Am J Psychiatry 1998;155:1464-1464.
View Author and Article Information
San Francisco, Calif.

Letters to the Editor

To the Editor: As I interpret the findings, Dr. Drew Westen’s excellent article R4915510CEBCGGFD on personality disorder diagnoses indicates that we are not yet in a scientifically acceptable place with the categories provided by DSM-IV. In his well-written editorial response to this important finding, Gabbard—perhaps a bit tongue-in-cheek—suggests that there be one diagnostic system for clinicians and another for researchers R4915510CEBCDFII. I think we need one diagnostic system, and DSM-IV axis II does not provide the needed solution to the problem of categorizing personality disorders.

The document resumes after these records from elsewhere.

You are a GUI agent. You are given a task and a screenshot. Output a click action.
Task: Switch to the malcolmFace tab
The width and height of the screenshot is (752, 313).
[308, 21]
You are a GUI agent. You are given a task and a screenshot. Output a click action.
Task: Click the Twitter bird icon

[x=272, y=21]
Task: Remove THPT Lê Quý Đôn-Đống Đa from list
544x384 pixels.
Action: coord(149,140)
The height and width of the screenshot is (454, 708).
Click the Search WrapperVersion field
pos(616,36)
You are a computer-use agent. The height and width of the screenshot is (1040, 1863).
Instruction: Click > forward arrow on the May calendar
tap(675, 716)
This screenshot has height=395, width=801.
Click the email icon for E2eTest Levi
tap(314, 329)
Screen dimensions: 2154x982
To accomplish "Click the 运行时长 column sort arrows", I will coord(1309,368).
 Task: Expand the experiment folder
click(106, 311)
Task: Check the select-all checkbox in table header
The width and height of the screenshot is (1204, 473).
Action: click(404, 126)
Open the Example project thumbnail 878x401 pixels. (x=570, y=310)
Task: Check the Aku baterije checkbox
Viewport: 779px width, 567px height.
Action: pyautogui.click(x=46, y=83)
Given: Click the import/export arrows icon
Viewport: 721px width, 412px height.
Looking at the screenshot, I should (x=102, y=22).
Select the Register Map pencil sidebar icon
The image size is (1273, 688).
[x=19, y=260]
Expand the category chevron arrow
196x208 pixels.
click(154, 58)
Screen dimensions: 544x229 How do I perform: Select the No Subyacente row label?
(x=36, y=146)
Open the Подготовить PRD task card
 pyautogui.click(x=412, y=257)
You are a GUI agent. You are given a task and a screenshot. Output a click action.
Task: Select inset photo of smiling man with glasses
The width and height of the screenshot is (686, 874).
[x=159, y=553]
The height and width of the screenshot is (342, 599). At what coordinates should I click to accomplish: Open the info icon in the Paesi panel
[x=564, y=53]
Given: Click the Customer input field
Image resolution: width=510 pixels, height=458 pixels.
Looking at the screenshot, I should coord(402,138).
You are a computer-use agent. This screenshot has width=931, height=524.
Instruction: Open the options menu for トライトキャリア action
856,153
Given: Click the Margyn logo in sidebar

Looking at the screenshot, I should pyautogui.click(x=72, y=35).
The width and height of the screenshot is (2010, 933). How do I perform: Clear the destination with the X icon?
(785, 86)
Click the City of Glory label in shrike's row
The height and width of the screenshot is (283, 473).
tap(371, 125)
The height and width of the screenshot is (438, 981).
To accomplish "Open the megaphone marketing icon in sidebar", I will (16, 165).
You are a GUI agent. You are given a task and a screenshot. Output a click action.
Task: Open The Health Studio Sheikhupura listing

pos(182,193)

As just one example, someone with a histrionic personality style could be normal, neurotic, narcissistic, borderline, or fragmented in terms of coherence of identity and continuity of regard for significant others.

I completely agree with Westen and Gabbard that observation of patients’ behavioral patterns during interviews and analysis of their narratives about self-other relationships and identity experiences are key to both personality diagnosis and case formulations. The problem that leads to the multi­diagnosis of any one patient by too many personality disorder categories is with the theory of diagnoses in the DSM-IV definitions. These definitions are excessively slanted by the menu-driven approach for axis I disorders. More important, these definitions are not scientific products based on empirical validity; they do not even have much basis in empirical reality. They are expedient compromises arrived at by committees with internal disagreements and by superiors to committees trying to meld apples and oranges. Unfortunately, the operations of NIMH study sections in reviewing grants to do research in this area tend to reify rather than revise the system. What a mistake this will be if these poor diagnostic personality disorder definitions were to remain static (and I say that even though I feel my own work has been very well represented in how the histrionic and narcissistic personality disorder categories have been defined in DSM-IV).

Westen has ably demonstrated why we need to be flexible and active at arriving at new research methods and tools: the definitions as given do not lead to good research measures and do not help clinicians develop formulations that lead to treatment plans. The take-home messages do not tell us what to do, but they suggest three injunctions:

  • Clinicians, do not go from diagnosis to treatment plans without an intermediate step of formulating the causes of the problems;

  • Researchers, do not consider that you are on serious scientific footing if you are basing evaluation and outcome instruments only on DSM-IV axis II definitions; and

  • NIMH study-section colleagues, stop insisting that subject samples be homogenized by DSM-IV categories.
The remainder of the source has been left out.